§ **PROVIDED MATERIAL**:
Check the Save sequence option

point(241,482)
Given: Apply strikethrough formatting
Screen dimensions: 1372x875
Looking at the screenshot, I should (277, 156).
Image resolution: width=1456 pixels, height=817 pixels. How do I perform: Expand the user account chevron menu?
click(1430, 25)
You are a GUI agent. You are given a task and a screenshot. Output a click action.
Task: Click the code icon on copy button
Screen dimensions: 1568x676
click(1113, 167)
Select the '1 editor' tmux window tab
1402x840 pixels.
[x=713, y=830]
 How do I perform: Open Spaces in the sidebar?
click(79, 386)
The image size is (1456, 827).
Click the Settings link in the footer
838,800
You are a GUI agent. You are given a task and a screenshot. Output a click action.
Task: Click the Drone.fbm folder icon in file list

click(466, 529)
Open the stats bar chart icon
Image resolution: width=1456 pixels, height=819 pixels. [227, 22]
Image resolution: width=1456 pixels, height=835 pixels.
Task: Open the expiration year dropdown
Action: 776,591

§ **TASK ITEM**: Please output the entire listing exactly as it stands.

§ **SOLUTION TO THIS TASK**:
Check the Save sequence option

point(241,482)
Given: Apply strikethrough formatting
Screen dimensions: 1372x875
Looking at the screenshot, I should (277, 156).
Image resolution: width=1456 pixels, height=817 pixels. How do I perform: Expand the user account chevron menu?
click(1430, 25)
You are a GUI agent. You are given a task and a screenshot. Output a click action.
Task: Click the code icon on copy button
Screen dimensions: 1568x676
click(1113, 167)
Select the '1 editor' tmux window tab
1402x840 pixels.
[x=713, y=830]
 How do I perform: Open Spaces in the sidebar?
click(79, 386)
The image size is (1456, 827).
Click the Settings link in the footer
838,800
You are a GUI agent. You are given a task and a screenshot. Output a click action.
Task: Click the Drone.fbm folder icon in file list

click(466, 529)
Open the stats bar chart icon
Image resolution: width=1456 pixels, height=819 pixels. [227, 22]
Image resolution: width=1456 pixels, height=835 pixels.
Task: Open the expiration year dropdown
Action: 776,591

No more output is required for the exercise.